> WHAT IS REQUIRED
Give back exactly the line containing "RF + Bio (1372, 118)" and all that follow it in the data below, with the pictures left out.

> EXTRACTED ENTRIES
........
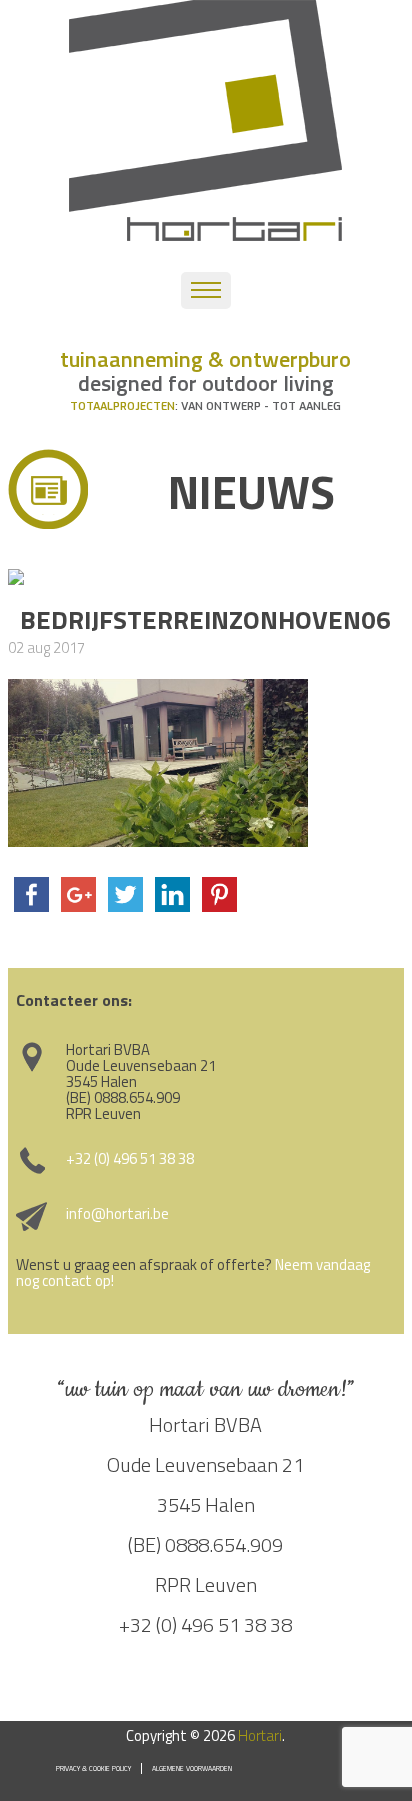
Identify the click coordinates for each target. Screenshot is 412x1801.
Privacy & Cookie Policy (93, 1768)
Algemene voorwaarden (192, 1768)
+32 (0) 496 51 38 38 (130, 1158)
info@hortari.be (117, 1213)
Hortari (260, 1735)
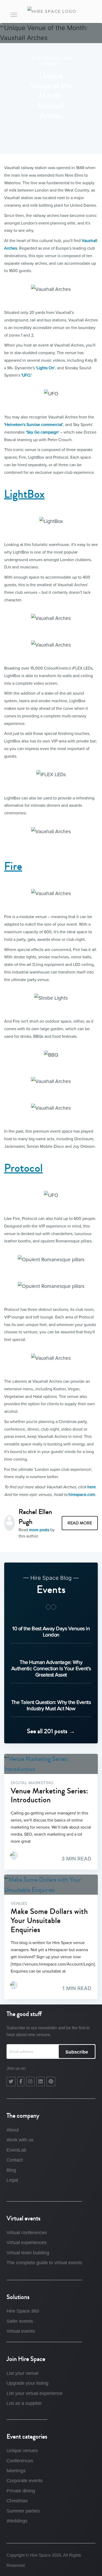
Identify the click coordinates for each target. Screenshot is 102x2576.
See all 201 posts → (51, 1731)
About (13, 2130)
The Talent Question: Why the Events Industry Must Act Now (51, 1705)
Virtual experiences (27, 2242)
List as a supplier (24, 2403)
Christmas (17, 2500)
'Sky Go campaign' (42, 432)
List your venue (22, 2373)
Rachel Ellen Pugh (35, 1517)
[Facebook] (20, 2081)
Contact (15, 2160)
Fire (13, 866)
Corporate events (25, 2480)
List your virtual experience (35, 2393)
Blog (11, 2170)
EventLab (16, 2150)
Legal (12, 2180)
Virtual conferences (27, 2232)
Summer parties (23, 2511)
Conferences (20, 2460)
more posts (39, 1529)
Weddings (17, 2520)
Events (51, 63)
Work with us (20, 2139)
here (91, 1487)
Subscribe (76, 2052)
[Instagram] (30, 2081)
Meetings (16, 2470)
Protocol (23, 1168)
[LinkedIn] (40, 2081)
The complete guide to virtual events (44, 2262)
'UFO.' (26, 375)
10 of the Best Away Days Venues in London (51, 1632)
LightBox (24, 494)
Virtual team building (28, 2252)
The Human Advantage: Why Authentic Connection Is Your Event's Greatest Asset (51, 1668)
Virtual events (21, 2331)
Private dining (21, 2490)
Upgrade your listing (27, 2383)
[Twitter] (11, 2081)
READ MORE (79, 1523)
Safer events (20, 2321)
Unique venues (22, 2450)
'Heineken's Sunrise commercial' (33, 424)
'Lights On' (45, 368)
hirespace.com (82, 1494)
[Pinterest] (51, 2081)
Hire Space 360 (23, 2311)
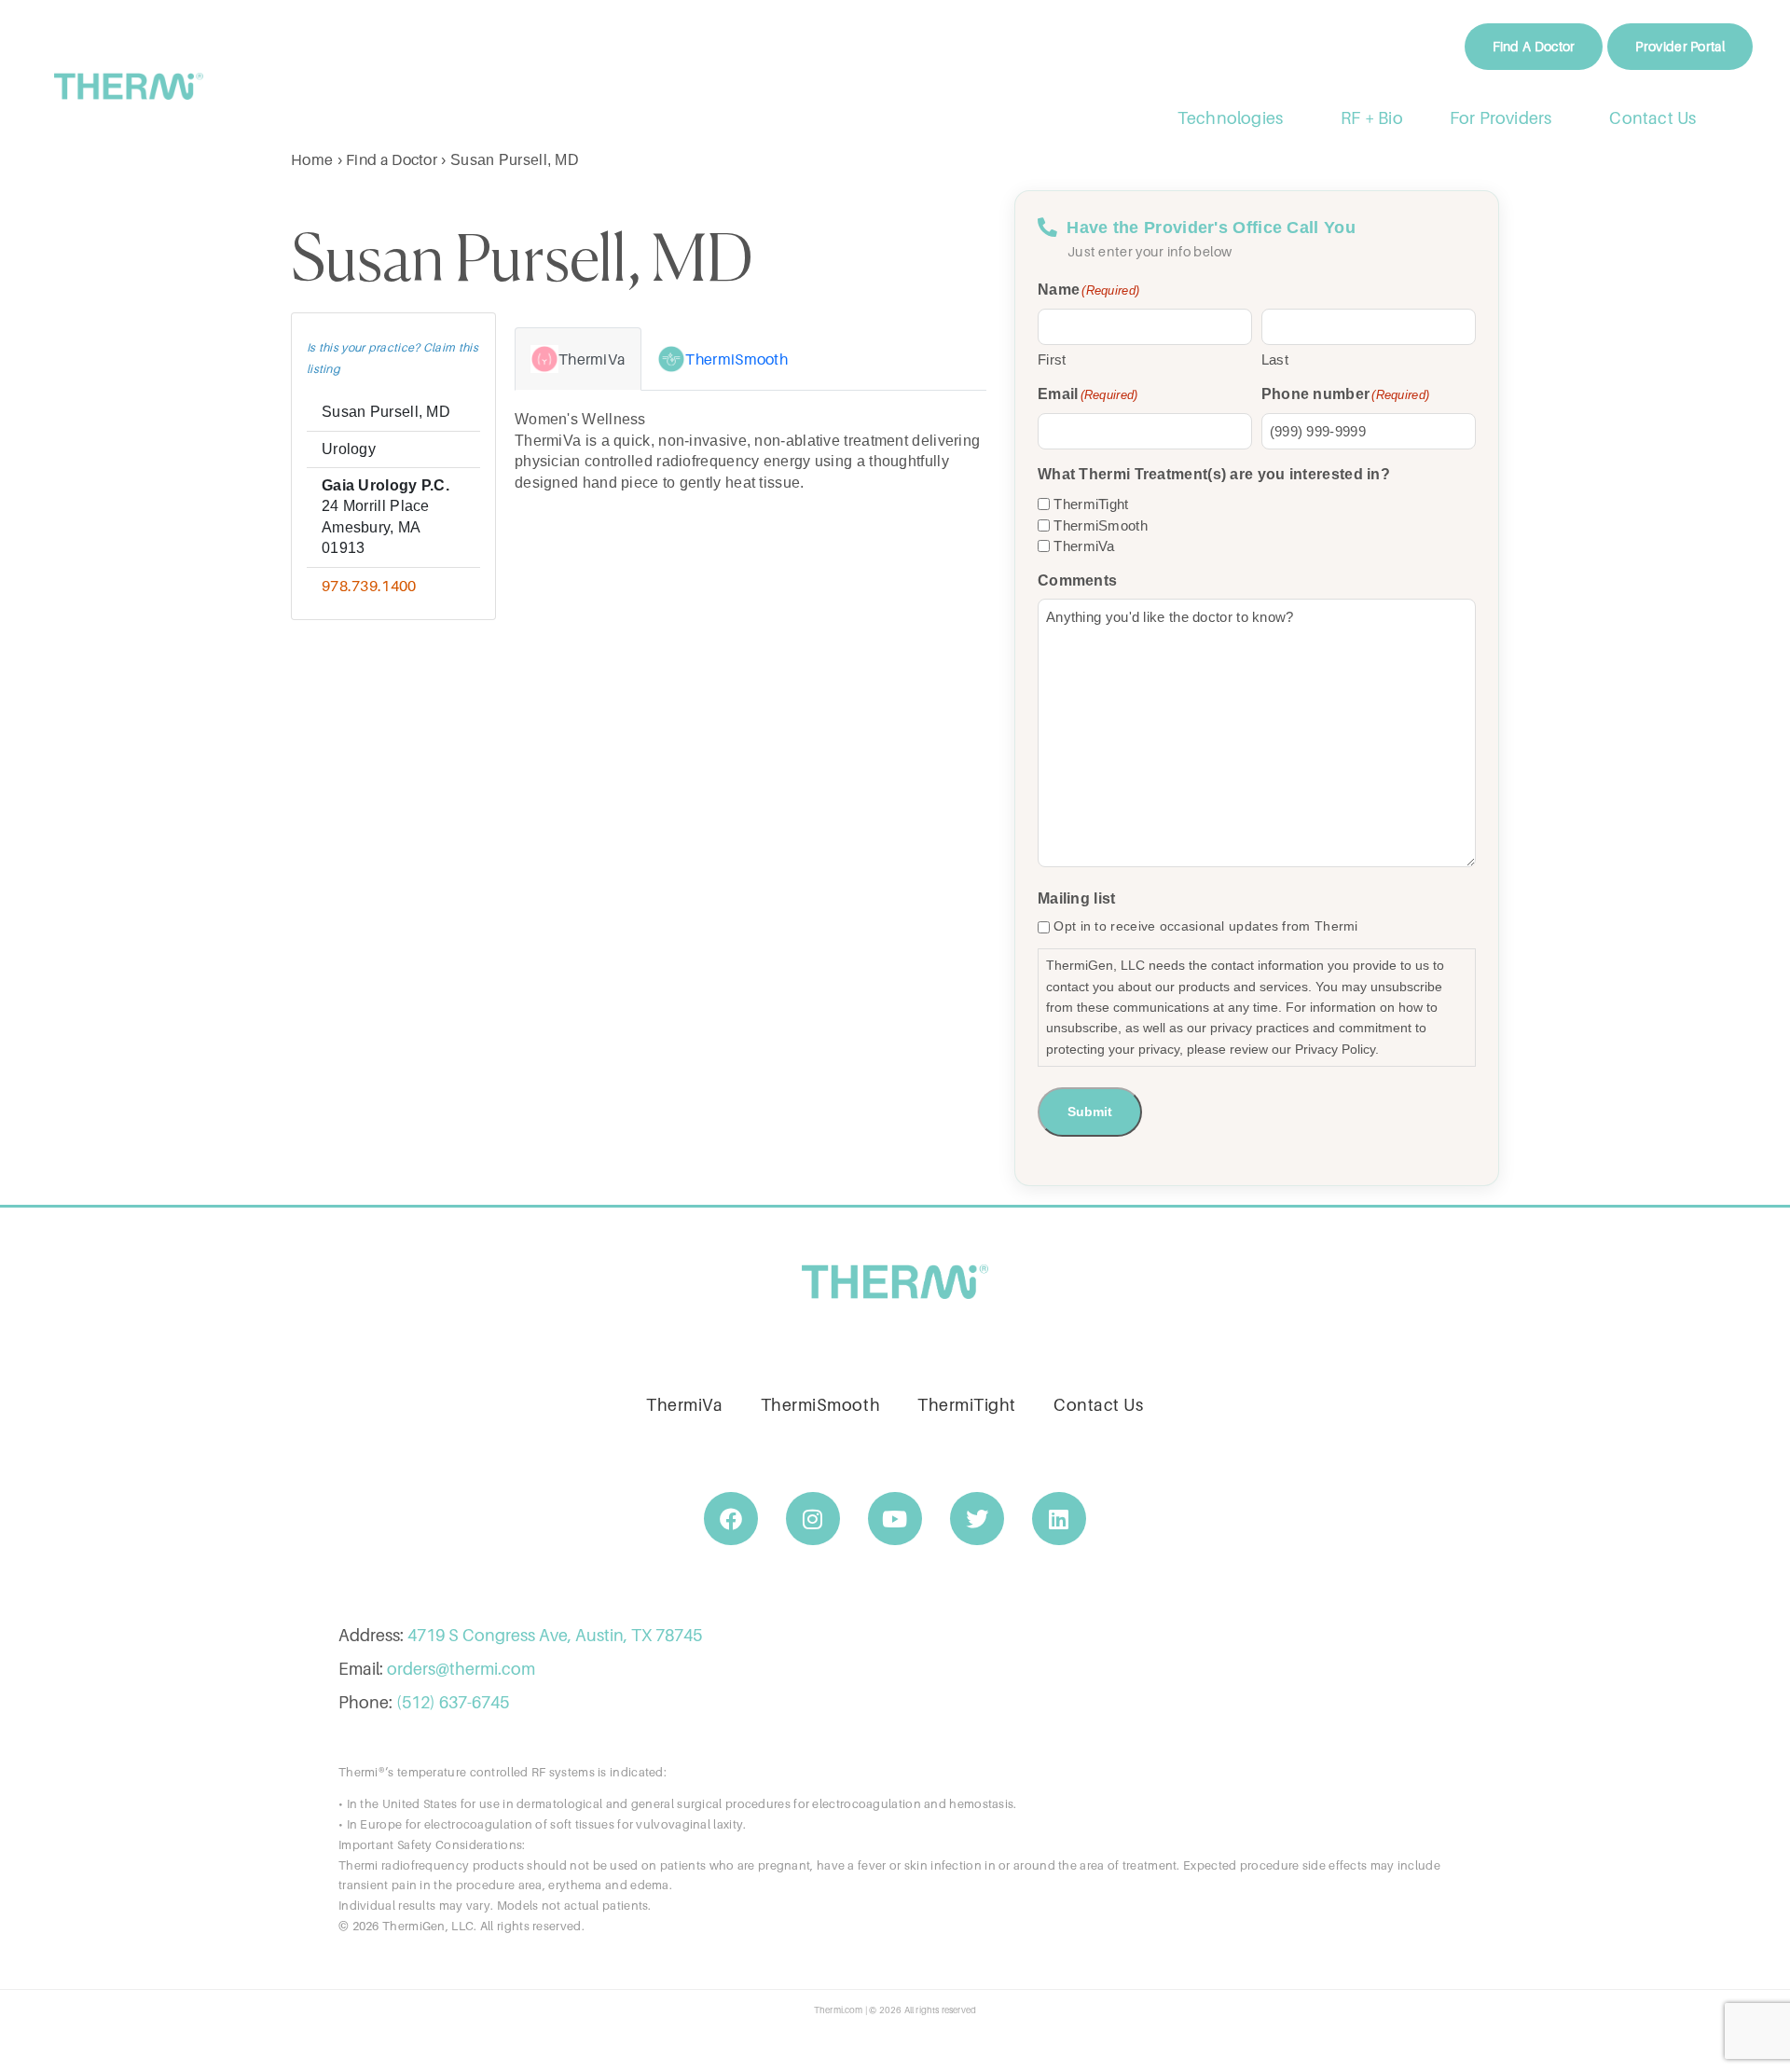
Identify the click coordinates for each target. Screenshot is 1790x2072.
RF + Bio (1372, 118)
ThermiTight (1090, 504)
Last (1274, 359)
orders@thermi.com (461, 1668)
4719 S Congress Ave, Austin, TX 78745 (554, 1635)
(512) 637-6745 (452, 1702)
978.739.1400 (369, 585)
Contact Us (1653, 118)
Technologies (1230, 118)
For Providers (1501, 118)
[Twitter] (977, 1519)
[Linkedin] (1059, 1519)
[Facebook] (731, 1519)
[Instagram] (813, 1519)
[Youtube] (895, 1519)
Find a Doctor (391, 159)
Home (312, 159)
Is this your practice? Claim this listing (392, 357)
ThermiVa (1083, 546)
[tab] (578, 359)
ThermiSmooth (1100, 525)
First (1052, 359)
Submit (1089, 1111)
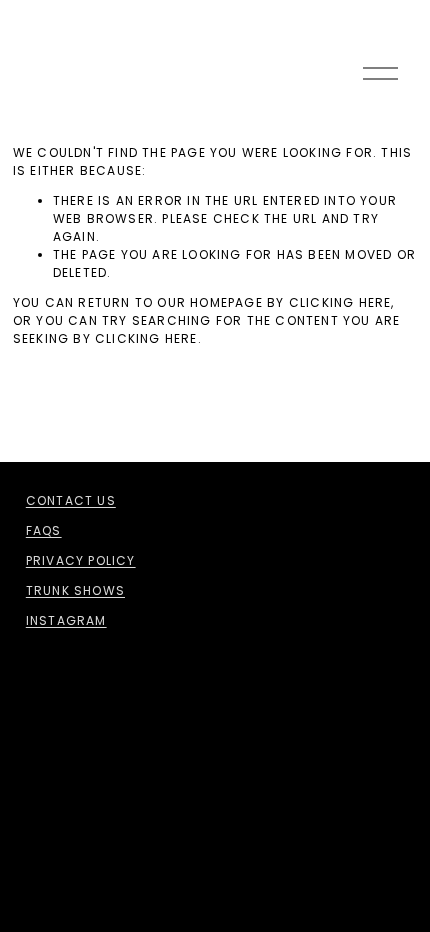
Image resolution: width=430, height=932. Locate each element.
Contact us (71, 500)
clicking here (340, 302)
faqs (44, 530)
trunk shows (75, 590)
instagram (66, 620)
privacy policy (81, 560)
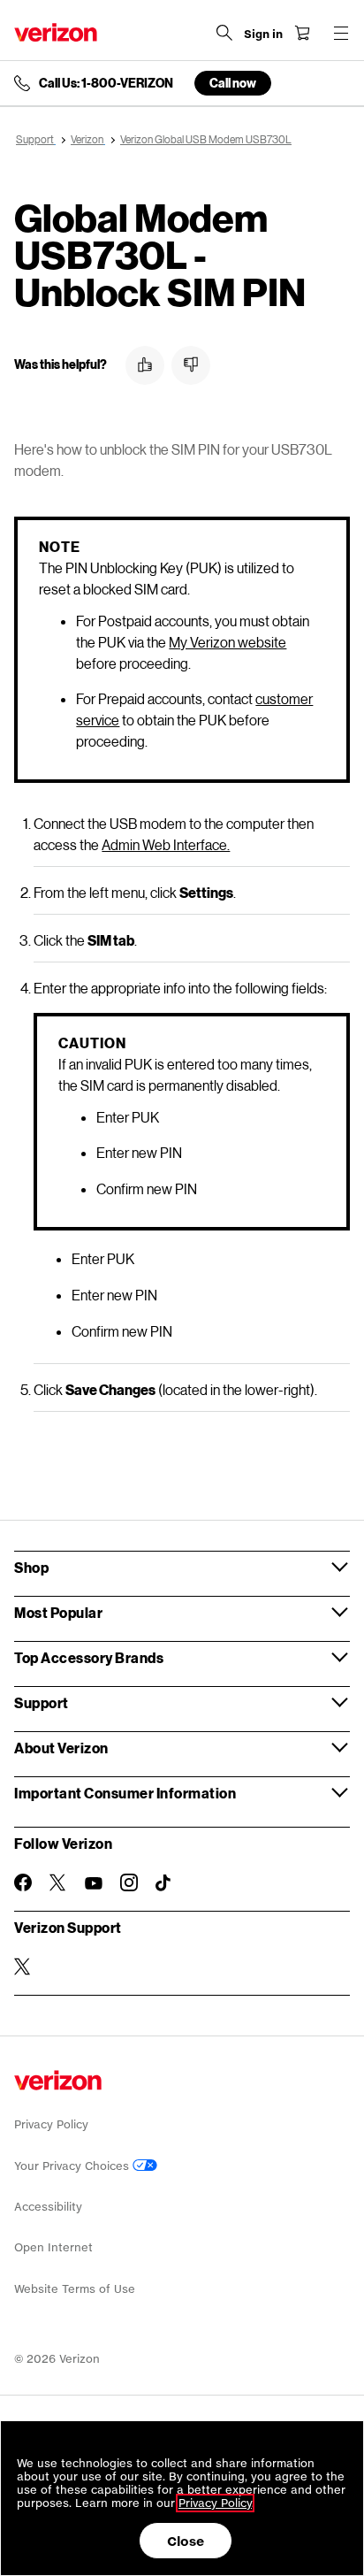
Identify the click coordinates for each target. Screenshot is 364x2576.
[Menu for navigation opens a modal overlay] (341, 32)
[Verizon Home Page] (55, 32)
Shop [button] (31, 1567)
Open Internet (53, 2247)
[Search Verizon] (224, 32)
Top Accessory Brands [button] (88, 1657)
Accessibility (48, 2206)
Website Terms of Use (74, 2289)
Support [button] (41, 1702)
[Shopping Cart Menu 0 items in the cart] (302, 32)
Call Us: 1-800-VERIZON (106, 83)
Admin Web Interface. (166, 844)
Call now (232, 82)
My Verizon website (227, 641)
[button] (144, 365)
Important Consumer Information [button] (125, 1792)
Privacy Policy (51, 2124)
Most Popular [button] (58, 1612)
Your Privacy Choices (73, 2166)
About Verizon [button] (61, 1747)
........
> OUTPUT FOR THIS TASK
RF + Bio (1372, 118)
ThermiTight (1090, 504)
Last (1274, 359)
orders@thermi.com (461, 1668)
4719 S Congress Ave, Austin, TX 78745 (554, 1635)
(512) 637-6745 (452, 1702)
978.739.1400 (369, 585)
Contact Us (1653, 118)
Technologies (1230, 118)
For Providers (1501, 118)
[Twitter] (977, 1519)
[Linkedin] (1059, 1519)
[Facebook] (731, 1519)
[Instagram] (813, 1519)
[Youtube] (895, 1519)
Find a Doctor (391, 159)
Home (312, 159)
Is this your practice? Claim this listing (392, 357)
ThermiVa (1083, 546)
[tab] (578, 359)
ThermiSmooth (1100, 525)
First (1052, 359)
Submit (1089, 1111)
Image resolution: width=430, height=932. Locate each element.
Contact us (71, 500)
clicking here (340, 302)
faqs (44, 530)
trunk shows (75, 590)
instagram (66, 620)
privacy policy (81, 560)
Identify the click coordinates for each target. Screenshot is 364x2576.
[Menu for navigation opens a modal overlay] (341, 32)
[Verizon Home Page] (55, 32)
Shop [button] (31, 1567)
Open Internet (53, 2247)
[Search Verizon] (224, 32)
Top Accessory Brands [button] (88, 1657)
Accessibility (48, 2206)
Website Terms of Use (74, 2289)
Support [button] (41, 1702)
[Shopping Cart Menu 0 items in the cart] (302, 32)
Call Us: 1-800-VERIZON (106, 83)
Admin Web Interface. (166, 844)
Call now (232, 82)
My Verizon website (227, 641)
[button] (144, 365)
Important Consumer Information [button] (125, 1792)
Privacy Policy (51, 2124)
Most Popular [button] (58, 1612)
Your Privacy Choices (73, 2166)
About Verizon [button] (61, 1747)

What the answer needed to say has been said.